### Aim
Translate this sentence from the passage below on science and the search for truth into Spanish: "Science, then, in its broadest aspect is a search for the knowledge of God."

It took the Christian Church until the
fifth century to formulate its creeds,
and yet for fourteen centuries it has
been striving to settle them and mold
them into an acceptable system. Has it
accomplished it? Are its adherents any
nearer an agreement? It is no nearer
the coveted goal than it was fourteen
hundred years ago. It is creed against
creed, dogma against dogma, and their
adherents still continue to look
outward for
truth.
Man has caught only a few rays from the
great light of truth. Even the agencies
of external Nature transcend and baffle
our understanding. We use electricity,
it is in our bodies, we see its
manifestations, we harness it, we
regulate it, but we know not what it
is. How light reaches the earth is a
puzzle to the understanding. Because we
do not understand these familiar
agencies, the meaning of Nature's
symbols, must we relinquish all efforts
to discover their meaning and to find
the laws that govern them? Must we
desist in our search for
truth?
Science is a search for the secrets of
Nature. It is an attempt to find the
laws governing the universe. The laws
of the universe are the laws of God.
Science, then, in its broadest aspect
is a search for the knowledge of God.
As man delves more deeply into the
secrets of Nature, the mysteries of the
universe, his spiritual visions will
expand and he will have broader and
more comprehensive conceptions of God.

### Record list
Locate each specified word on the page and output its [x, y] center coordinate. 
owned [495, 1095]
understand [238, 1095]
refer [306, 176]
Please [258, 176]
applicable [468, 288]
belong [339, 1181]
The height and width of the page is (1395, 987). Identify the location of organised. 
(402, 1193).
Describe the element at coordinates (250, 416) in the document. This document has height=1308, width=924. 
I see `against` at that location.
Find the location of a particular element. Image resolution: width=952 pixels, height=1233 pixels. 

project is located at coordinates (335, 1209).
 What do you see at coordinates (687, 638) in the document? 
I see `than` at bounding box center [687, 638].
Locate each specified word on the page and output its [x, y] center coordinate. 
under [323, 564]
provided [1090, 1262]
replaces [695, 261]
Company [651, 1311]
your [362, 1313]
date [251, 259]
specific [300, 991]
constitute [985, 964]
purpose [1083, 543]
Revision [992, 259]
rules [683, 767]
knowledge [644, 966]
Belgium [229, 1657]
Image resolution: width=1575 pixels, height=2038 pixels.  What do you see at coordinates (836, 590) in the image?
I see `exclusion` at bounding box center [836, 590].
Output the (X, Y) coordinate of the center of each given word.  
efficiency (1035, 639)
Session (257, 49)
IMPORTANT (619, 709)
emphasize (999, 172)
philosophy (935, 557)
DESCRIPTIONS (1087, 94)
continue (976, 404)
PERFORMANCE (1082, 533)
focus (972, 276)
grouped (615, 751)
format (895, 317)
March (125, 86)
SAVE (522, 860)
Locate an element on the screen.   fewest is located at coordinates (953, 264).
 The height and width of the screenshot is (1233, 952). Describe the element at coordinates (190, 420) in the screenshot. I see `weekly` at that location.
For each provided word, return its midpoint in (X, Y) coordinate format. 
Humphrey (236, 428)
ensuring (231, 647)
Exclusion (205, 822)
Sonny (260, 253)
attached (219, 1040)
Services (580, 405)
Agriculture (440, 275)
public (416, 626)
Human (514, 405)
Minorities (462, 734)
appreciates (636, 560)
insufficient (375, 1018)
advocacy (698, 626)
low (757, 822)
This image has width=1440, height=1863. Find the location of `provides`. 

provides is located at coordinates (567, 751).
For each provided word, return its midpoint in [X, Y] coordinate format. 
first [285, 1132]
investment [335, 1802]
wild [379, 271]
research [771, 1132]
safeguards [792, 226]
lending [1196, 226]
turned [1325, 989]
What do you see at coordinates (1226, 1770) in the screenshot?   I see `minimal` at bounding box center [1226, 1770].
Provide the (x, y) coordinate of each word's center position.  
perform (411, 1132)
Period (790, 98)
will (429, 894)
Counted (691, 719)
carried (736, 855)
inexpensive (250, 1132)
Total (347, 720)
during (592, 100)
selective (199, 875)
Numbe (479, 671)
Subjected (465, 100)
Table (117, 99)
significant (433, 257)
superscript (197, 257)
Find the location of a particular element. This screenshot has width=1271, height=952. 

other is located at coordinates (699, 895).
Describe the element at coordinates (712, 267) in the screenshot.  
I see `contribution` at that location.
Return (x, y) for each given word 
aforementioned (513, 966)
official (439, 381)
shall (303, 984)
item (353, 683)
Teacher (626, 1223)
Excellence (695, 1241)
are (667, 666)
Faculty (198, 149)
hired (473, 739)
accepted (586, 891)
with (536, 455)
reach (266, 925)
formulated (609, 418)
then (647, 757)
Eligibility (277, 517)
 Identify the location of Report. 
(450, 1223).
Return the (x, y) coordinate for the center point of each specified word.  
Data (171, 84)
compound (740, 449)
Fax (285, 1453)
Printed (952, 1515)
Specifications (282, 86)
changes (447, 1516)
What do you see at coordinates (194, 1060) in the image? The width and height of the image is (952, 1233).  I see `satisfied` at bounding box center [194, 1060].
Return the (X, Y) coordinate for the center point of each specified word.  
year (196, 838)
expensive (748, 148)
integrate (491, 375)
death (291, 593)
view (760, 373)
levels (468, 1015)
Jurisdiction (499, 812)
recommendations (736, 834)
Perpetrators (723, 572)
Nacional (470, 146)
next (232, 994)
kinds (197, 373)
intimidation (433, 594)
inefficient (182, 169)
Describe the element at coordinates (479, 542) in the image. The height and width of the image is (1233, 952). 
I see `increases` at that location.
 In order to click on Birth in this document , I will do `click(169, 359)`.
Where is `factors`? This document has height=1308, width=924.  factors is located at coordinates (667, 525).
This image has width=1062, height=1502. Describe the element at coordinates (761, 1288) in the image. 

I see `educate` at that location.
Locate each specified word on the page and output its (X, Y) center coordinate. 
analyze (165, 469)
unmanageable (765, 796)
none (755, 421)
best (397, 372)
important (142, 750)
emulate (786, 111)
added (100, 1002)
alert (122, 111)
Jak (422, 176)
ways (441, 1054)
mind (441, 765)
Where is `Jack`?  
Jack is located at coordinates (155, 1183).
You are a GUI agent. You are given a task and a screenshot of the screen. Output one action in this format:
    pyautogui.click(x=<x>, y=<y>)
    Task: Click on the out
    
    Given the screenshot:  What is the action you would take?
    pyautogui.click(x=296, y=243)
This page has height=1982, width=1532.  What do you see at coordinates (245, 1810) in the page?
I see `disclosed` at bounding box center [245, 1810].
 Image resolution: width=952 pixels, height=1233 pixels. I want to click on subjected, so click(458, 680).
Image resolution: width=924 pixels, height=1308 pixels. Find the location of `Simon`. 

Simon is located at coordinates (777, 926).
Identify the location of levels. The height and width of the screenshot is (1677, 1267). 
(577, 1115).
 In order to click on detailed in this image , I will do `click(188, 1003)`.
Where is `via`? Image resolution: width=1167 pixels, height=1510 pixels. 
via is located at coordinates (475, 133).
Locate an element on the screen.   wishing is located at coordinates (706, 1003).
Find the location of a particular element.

### Exercise result
La ciencia, entonces, en su aspecto más amplio, es una búsqueda del conocimiento de Dios.